I have the model lm(y~x+I(log(x)) and I would like to use predict to get predictions of a new data frame containing new values of x, based on my model. How does predict deal with the AsIs function I in the model? Does the I(log(x)) need to be extra specified in the newdata argument of predict or does predict understand that it should construct and use I(log(x)) from x?
UPDATE
#DWin: The way the variables enter in the model affect the coefficients especially for interactions. My example is simplistic but try this out
x<-rep(seq(0,100,by=1),10)
y<-15+2*rnorm(1010,10,4)*x+2*rnorm(1010,10,4)*x^(1/2)+rnorm(1010,20,100)
z<-x^2
plot(x,y)
lm1<-lm(y~x*I(x^2))
lm2<-lm(y~x*x^2)
lm3<-lm(y~x*z)
summary(lm1)
summary(lm2)
summary(lm3)
You see that lm1=lm3, but lm2 is something different (only 1 coefficient).
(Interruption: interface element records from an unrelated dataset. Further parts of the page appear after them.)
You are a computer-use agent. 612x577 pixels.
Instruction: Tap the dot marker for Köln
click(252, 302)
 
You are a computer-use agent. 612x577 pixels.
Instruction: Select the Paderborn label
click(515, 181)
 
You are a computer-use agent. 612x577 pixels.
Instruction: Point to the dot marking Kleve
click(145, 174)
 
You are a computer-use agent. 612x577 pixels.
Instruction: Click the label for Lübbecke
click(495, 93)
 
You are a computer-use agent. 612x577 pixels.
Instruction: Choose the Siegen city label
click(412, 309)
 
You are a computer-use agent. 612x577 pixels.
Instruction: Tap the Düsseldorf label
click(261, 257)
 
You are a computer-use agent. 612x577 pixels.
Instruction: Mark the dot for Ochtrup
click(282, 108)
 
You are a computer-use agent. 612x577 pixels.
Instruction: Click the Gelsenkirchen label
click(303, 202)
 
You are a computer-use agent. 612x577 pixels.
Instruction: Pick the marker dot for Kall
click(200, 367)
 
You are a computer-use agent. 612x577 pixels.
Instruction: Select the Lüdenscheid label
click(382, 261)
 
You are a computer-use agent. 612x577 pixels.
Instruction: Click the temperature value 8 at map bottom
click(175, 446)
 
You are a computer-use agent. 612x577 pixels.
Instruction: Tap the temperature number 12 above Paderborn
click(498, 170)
Assuming you don't want to create the dummy variable z (computationally inefficient for large datasets), the only way to build an interaction model like lm3 is with I. Again this is a very simplistic example (that may make no statistical sense) however it makes sense in complicated models.
#Ben Bolker: I would like to avoid guessing and try to ask for an authoritative answer (I can't direct check this with my models since they are much more complicated than the example). My guess is that predict correctly assumes and constructs the I(log(x))
You do not need to make your variable names look like the term I(x). Just use "x" in the newdata argument.
The reason lm(y~x*I(x^2)) and lm(y~x*x^2) are different is that "^" and "*" are reserved symbols for formula in R. That's not the case with the log function. It is also incorrect that interactions can only be constructed with I(). If you wanted a second degree polynomial in R you should use poly(x, 2). If you build with I(log(x)) or with just log(x) you should get the same model. Both of them will get transformed to the predictor value properly with predict if you use:
newdata=dataframe( x=seq( min(x), max(x), length=10) )
Using poly will protect you from incorrect inferences that are so commonly caused by the use of I(x^2).